Abdelkader Mahmoudi, athlète et entraîneur, fait l’objet de plusieurs suspensions suite à des faits de harcèlement sur des athlètes féminines qu’il entraînait. La Jeunesse et Sports du Bas Rhin lui a interdit en novembre d’entraîner même bénévolement. La FFA l’a récemment sanctionné d’une suspension de 5 ans. Une deuxième suspension devrait suivre. Une enquête judiciaire est en cours. Abdelkader Mahmoudi a décidé de faire appel de sa suspension fédérale auprès du Comité National Olympique.

Ce sont des faits graves de harcèlement menés par Abdelkader Mahmoudi à l’encontre de plusieurs femmes, qu’il entraînait, qui ont été pointés du doigt par la Commission Disciplinaire de la FFA. Avec à la clef, une interdiction d’exercer la fonction d’entraîneur, même bénévole, de participer à des compétitions, et d’être licencié à la FFA.

----------

- Objectif
Rédigez la suite du texte sur les sanctions visant l'entraîneur Abdelkader Mahmoudi, en reprenant juste après sa dernière phrase.

- Données fournies
----------

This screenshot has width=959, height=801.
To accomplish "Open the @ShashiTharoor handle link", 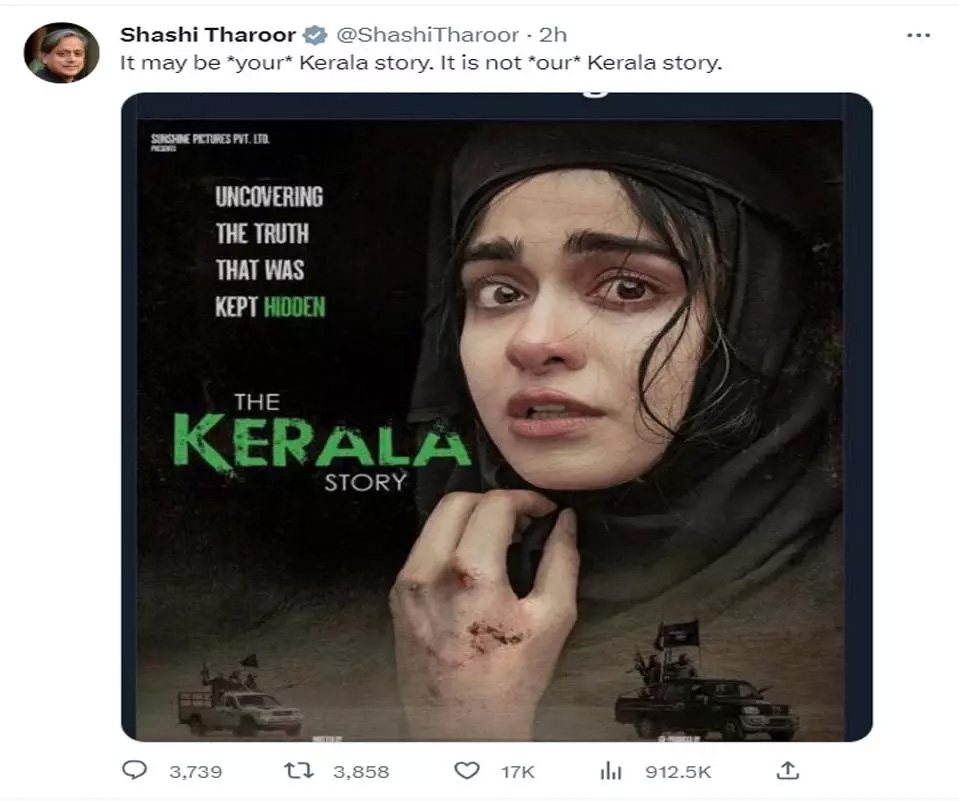I will point(428,35).
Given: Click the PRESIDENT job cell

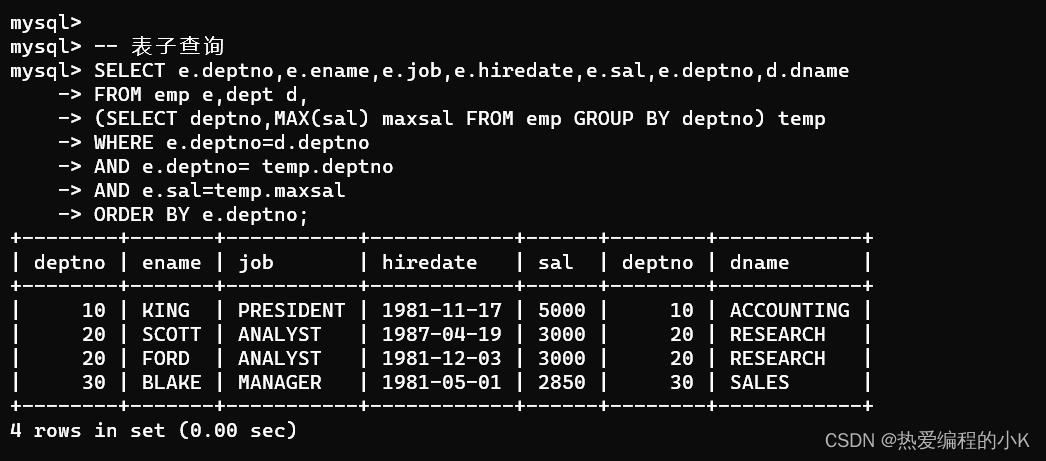Looking at the screenshot, I should point(291,310).
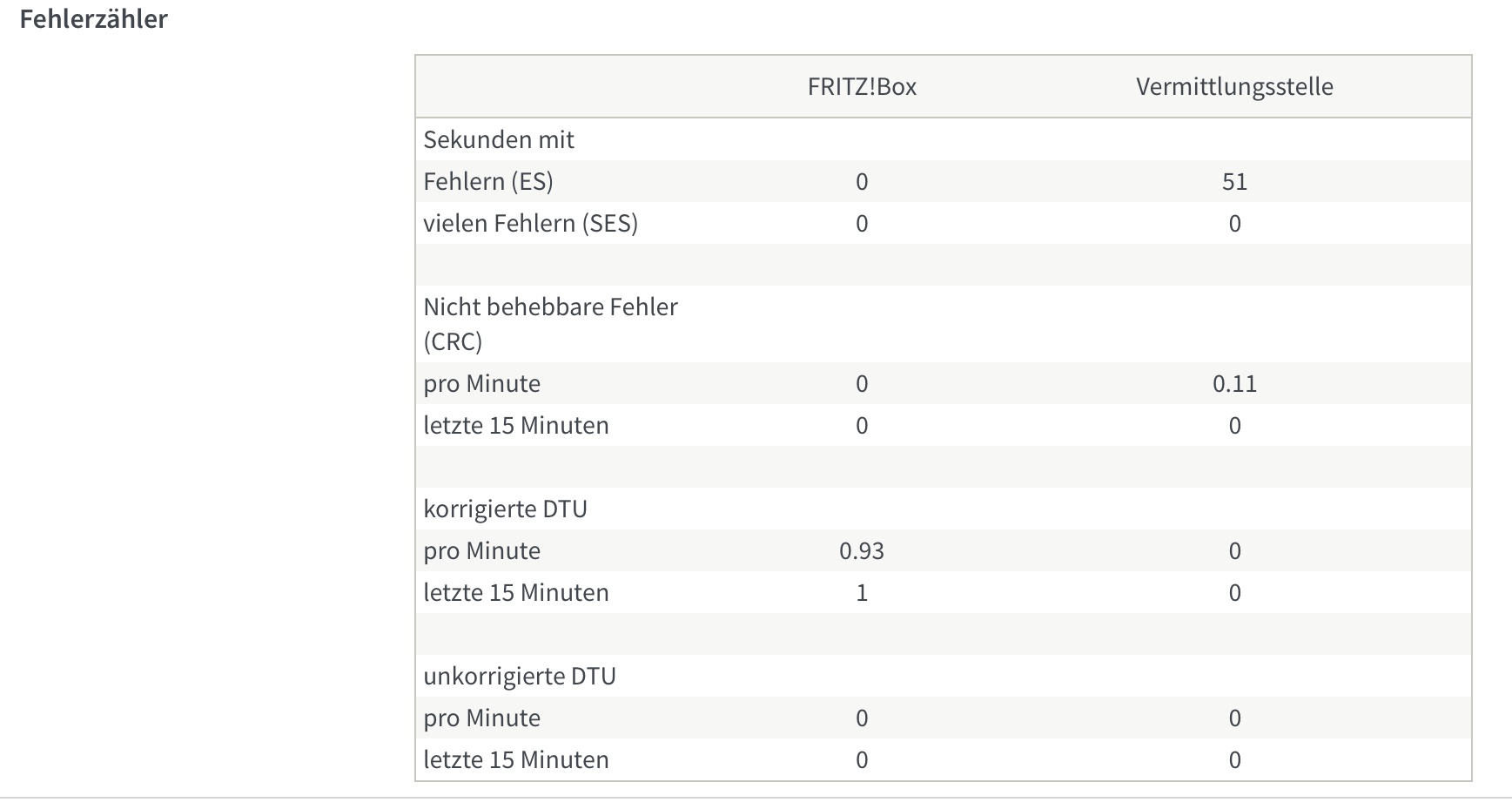1512x809 pixels.
Task: Select value 1 for korrigierte DTU last 15 minutes
Action: click(x=862, y=592)
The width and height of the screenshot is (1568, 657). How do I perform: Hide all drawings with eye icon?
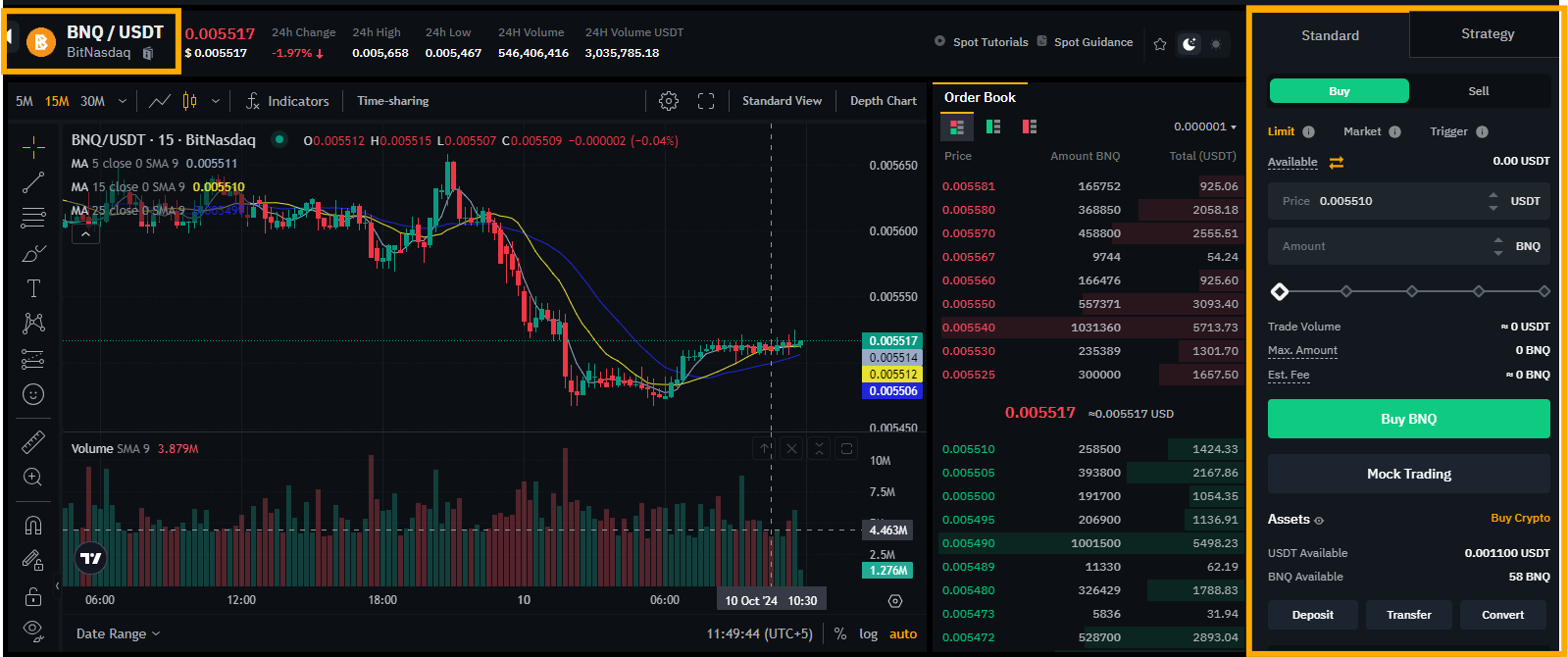pos(33,630)
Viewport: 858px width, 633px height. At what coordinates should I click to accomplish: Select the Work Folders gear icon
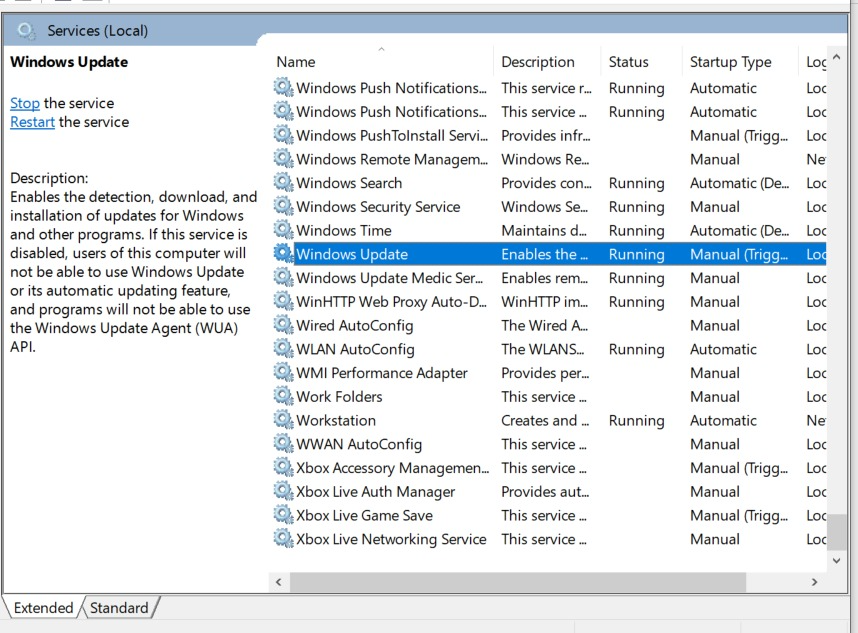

----------

- Résultat
Une décision prise en réalité depuis la fin octobre 2024, mais l’appel sollicité par Abdelkader Mahmoudi était examiné mi janvier 2025, et la sanction seulement publiée sur le site de la FFA début avril 25, et c’est très rare, pas de manière anonyme… Et selon nos informations, une nouvelle décision d’interdiction et de suspension devrait être publiée dans les jours à venir.

La mise en cause de l’entraîneur ne se limite pas à la FFA, la Jeunesse et Sports du Bas Rhin s’était également emparée du dossier, et prononçait dès novembre 2024 une mesure d’interdiction sur la base de plusieurs articles du Code du Sport, faisant référence au fait que son « maintien en activité constituerait un danger pour la santé et la sécurité des pratiquants ».

A noter également que le Parquet de Strasbourg instruit encore un dossier sur cette affaire, pour son volet pénal.

Des sanctions sur la base de quels faits ?

Les situations de harcèlement se multiplient à la faveur des Réseaux Sociaux et de comportements individuels d’hommes peu scrupuleux. Leur réalité peut apparaître complexe à appréhender mais les témoignages recueillis tant par la Commission Disciplinaire de la FFA que par la Direction de la Jeunesse et Sports de Strasbourg sur l’affaire Mahmoudi ont clairement convaincu les deux instances.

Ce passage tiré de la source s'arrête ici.